Every hour can mean the difference between life and death for migrants lost at sea off the coast of West Africa. The vast Atlantic Ocean, unpredictable weather and long migration routes make rescue operations extremely difficult. For the nonprofit Humanitarian Pilot Initiative (HPI), searching for missing boats is often described as looking for a needle in a haystack. Using small aircraft to scan enormous stretches of ocean, the group relies on fragmentary tips about departure points, dates and passenger numbers. “If we receive information about a case, we can launch a flight,” said Samira, HPI’s tactical coordinator. “But the information is often incomplete, which makes locating the boat extremely challenging.”
Many migrants aim to reach the Canary Islands, about 120 kilometres off Africa’s northwest coast. However, tighter border controls have pushed departure points further south, including The Gambia, extending journeys to nearly 1,000 nautical miles. These crossings typically last around 10 days, assuming boats do not lose their way. “If a boat gets lost on day one, the search area is completely different from day eight,” Samira explained. “That’s what makes it almost impossible.” Some vessels have drifted thousands of kilometres, even reaching the Caribbean or South America, often with no survivors.

During one recent mission, HPI pilot Oumar El Manfalouty flew the NGO’s Beechcraft Baron 58, nicknamed Seabird, scanning waters roughly 800 kilometres south of the Canary Islands. “Conditions are very difficult high winds and strong waves,” he said. “Every hour counts. People could already be dead or dying from dehydration or heat stroke.” When HPI spots a boat, it immediately alerts nearby commercial ships and Spain’s maritime rescue service, Salvamento Marítimo, which then coordinates the rescue.

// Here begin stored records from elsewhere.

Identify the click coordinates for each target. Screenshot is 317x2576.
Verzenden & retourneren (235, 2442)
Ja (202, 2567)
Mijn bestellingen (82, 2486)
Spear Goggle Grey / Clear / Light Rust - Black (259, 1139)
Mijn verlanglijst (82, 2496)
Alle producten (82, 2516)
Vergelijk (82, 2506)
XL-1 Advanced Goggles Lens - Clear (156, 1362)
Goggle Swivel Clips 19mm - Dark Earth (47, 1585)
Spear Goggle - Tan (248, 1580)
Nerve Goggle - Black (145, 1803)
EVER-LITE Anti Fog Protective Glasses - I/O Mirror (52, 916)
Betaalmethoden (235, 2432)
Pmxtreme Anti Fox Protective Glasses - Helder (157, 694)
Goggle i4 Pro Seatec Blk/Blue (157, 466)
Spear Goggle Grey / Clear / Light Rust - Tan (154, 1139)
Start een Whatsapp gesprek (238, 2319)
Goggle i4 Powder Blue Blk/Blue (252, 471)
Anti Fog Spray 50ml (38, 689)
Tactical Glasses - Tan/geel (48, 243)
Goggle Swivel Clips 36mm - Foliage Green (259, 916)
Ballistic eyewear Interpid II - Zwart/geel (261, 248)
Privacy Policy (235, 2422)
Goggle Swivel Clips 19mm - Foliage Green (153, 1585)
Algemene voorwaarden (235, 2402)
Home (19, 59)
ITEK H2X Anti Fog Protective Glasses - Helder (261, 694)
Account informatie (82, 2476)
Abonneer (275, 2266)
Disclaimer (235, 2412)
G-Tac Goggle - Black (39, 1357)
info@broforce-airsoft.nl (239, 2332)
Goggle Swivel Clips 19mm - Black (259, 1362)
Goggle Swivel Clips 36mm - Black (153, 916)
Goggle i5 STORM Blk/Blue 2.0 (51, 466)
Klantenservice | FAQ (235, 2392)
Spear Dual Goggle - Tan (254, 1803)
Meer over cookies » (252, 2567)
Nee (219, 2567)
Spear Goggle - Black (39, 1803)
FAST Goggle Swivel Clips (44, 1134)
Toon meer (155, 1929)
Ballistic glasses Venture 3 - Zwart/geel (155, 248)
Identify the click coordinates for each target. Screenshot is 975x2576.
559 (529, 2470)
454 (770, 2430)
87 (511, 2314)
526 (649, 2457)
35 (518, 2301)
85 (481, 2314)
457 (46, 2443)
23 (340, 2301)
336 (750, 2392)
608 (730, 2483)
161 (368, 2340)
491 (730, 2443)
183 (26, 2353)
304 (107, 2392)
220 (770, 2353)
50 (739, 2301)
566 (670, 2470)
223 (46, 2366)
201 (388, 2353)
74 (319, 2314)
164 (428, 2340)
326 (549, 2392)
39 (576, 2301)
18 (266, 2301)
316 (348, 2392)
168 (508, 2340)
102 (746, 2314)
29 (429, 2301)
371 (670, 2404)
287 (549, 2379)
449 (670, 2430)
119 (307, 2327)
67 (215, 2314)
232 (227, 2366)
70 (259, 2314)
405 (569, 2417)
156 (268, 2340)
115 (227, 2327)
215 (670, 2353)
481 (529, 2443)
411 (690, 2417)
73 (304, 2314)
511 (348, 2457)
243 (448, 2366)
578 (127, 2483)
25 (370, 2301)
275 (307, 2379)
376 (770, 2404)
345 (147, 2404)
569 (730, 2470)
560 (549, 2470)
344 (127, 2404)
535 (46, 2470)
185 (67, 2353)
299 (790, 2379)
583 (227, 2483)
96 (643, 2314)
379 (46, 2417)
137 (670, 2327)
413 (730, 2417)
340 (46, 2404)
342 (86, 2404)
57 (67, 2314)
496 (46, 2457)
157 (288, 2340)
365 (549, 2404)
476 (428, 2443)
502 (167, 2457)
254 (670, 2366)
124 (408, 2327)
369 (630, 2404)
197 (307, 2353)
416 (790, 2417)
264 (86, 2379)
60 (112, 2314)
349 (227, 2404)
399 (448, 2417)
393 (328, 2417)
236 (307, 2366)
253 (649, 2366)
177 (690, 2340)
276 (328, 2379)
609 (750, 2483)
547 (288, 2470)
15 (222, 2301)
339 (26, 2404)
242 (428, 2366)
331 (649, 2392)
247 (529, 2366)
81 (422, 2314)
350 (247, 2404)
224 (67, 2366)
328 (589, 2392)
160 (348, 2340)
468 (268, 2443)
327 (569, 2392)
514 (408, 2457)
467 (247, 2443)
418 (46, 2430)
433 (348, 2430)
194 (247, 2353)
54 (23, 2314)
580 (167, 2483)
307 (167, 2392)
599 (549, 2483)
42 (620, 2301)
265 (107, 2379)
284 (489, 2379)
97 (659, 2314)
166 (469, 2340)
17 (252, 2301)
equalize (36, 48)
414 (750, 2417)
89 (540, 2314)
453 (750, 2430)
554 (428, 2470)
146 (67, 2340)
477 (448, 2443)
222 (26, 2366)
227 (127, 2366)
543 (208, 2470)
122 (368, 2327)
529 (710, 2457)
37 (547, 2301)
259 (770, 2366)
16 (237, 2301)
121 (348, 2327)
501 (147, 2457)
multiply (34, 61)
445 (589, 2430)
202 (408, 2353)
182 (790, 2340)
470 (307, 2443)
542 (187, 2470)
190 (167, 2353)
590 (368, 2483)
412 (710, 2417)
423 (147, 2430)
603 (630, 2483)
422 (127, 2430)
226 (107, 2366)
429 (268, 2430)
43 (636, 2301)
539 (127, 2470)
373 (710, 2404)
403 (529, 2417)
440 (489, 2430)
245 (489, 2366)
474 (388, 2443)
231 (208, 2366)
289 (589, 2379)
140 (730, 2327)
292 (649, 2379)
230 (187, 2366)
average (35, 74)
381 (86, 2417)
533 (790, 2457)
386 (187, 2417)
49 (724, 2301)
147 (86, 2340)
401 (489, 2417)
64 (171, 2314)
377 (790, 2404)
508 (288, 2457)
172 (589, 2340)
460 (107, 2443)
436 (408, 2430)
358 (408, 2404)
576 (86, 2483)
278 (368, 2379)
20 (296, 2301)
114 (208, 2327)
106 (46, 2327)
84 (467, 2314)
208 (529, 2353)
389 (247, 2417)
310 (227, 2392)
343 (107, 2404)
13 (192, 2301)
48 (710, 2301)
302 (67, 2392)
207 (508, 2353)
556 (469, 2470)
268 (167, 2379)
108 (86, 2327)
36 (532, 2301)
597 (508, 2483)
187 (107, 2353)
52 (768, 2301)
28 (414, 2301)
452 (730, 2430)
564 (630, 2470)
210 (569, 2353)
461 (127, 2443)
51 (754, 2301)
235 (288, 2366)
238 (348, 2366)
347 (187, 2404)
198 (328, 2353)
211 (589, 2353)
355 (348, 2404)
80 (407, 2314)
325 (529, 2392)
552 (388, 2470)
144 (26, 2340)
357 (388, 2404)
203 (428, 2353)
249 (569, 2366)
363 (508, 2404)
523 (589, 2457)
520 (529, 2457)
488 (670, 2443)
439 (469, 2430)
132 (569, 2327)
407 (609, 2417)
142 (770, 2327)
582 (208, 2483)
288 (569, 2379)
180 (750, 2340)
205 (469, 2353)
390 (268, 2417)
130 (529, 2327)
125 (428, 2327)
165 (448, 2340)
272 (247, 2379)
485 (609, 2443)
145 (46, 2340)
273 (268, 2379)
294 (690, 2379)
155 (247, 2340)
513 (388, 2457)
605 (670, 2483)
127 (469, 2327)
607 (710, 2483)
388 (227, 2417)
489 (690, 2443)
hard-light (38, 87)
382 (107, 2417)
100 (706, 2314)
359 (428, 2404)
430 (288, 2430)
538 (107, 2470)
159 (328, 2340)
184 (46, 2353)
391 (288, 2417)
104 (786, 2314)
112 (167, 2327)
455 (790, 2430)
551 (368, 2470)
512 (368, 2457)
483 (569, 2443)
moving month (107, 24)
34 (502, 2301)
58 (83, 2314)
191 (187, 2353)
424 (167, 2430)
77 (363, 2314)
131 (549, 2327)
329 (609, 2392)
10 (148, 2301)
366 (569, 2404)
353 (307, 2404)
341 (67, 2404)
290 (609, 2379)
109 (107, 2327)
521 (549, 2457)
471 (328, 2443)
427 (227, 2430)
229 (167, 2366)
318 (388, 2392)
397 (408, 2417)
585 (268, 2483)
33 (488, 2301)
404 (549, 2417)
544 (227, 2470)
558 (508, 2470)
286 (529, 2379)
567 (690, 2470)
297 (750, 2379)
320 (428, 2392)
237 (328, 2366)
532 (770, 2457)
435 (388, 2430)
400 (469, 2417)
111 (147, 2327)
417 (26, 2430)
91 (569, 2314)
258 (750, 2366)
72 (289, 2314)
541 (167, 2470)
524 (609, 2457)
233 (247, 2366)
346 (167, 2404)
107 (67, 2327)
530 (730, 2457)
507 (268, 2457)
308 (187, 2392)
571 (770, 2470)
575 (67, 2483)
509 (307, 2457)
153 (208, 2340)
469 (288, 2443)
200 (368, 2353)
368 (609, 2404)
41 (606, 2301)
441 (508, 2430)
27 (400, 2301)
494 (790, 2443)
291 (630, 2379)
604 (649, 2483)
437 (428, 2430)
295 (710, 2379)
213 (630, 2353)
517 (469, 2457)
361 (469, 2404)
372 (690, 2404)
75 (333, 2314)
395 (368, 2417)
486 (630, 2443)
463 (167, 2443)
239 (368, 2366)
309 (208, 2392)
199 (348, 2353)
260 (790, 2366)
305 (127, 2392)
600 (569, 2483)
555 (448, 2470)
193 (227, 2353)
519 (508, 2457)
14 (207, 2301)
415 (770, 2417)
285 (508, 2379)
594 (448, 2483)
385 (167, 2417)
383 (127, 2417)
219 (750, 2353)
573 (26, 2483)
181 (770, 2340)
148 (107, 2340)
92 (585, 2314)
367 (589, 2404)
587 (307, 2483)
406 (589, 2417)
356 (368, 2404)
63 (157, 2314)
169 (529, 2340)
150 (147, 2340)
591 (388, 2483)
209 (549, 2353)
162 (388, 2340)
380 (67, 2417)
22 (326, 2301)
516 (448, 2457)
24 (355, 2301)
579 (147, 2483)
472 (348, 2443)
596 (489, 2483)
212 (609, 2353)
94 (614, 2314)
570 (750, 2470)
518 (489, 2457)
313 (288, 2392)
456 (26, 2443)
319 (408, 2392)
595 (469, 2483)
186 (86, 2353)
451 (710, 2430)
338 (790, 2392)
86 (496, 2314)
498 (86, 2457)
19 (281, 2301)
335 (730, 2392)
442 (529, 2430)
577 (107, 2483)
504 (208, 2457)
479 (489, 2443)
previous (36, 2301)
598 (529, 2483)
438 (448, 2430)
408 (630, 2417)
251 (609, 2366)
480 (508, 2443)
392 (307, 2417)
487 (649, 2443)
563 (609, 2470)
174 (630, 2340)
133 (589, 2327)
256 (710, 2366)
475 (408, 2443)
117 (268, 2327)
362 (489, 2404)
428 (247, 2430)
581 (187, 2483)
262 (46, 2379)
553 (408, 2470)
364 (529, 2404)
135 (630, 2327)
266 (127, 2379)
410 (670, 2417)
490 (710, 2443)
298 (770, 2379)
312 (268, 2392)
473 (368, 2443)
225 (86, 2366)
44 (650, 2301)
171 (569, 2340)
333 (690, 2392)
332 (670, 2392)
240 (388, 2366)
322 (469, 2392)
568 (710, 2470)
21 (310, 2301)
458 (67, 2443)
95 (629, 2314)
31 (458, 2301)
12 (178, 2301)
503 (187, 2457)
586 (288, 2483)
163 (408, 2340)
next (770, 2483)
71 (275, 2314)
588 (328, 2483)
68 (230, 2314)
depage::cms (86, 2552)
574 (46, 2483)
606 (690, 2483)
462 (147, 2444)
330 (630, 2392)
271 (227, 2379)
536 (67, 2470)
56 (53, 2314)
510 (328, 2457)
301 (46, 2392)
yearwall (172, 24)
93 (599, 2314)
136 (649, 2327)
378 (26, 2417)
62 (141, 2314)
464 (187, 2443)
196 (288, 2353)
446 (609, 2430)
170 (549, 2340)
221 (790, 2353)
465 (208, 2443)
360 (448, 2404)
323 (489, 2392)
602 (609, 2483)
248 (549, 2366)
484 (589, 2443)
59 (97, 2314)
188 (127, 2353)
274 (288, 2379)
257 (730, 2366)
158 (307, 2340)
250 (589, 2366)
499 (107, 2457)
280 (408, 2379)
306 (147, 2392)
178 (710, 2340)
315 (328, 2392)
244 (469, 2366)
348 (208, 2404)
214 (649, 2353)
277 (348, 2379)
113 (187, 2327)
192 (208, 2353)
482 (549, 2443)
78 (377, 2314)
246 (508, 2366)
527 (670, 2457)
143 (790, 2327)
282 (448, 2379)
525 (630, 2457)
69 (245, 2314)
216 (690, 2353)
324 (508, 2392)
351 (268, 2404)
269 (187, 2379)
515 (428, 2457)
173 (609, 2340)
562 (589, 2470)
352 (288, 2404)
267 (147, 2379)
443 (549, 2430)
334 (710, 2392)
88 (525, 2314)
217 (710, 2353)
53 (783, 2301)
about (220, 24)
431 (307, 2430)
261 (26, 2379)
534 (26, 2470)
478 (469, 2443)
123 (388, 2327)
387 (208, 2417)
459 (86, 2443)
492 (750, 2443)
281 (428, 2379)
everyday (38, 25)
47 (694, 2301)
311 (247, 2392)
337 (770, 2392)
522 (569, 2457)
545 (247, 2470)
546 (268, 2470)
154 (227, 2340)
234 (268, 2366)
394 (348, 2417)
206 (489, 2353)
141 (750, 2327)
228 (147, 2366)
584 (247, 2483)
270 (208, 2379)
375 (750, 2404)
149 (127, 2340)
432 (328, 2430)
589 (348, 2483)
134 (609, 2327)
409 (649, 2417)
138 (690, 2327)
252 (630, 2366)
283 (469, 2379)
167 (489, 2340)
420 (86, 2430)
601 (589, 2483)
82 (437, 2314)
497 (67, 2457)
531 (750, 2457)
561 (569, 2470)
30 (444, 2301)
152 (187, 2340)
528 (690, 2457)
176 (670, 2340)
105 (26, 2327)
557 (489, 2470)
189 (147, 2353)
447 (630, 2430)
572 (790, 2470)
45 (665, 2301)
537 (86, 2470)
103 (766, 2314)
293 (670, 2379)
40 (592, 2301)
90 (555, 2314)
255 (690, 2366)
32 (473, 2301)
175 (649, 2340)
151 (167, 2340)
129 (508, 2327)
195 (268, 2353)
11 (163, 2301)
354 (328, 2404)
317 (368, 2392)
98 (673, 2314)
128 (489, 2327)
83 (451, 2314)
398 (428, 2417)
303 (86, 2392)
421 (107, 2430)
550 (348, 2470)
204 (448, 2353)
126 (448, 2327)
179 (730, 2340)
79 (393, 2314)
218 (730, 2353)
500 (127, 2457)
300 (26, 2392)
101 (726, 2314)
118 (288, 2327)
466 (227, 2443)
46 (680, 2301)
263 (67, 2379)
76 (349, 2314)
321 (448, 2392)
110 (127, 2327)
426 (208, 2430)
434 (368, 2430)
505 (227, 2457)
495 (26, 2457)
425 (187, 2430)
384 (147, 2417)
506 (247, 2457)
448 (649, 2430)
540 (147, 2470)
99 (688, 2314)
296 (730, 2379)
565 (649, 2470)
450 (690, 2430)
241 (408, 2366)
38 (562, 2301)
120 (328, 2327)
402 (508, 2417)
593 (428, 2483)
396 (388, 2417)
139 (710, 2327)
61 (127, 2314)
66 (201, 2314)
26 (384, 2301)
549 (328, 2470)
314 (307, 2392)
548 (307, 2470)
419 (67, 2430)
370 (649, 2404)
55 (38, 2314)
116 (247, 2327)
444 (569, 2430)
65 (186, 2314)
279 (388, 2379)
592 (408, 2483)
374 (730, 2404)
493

At a migrant reception centre in Las Palmas, 25-year-old Ousmane Ly reflected on his journey from Senegal via The Gambia. Despite visible salt-water burns and exhaustion, relief outweighed the pain. “We were covered with a tarpaulin day and night,” he said, explaining it was removed only when they were rescued after 10 days at sea. Ly noted that routes through Mauritania once took five to six days, but increased surveillance forced migrants to take longer, riskier paths. “We do this because we believe in ourselves and want to support our families,” he said. According to Spanish NGO Caminando Fronteras, more than 3,000 migrants died last year attempting to reach the Canary Islands underscoring the deadly stakes of these Atlantic crossings.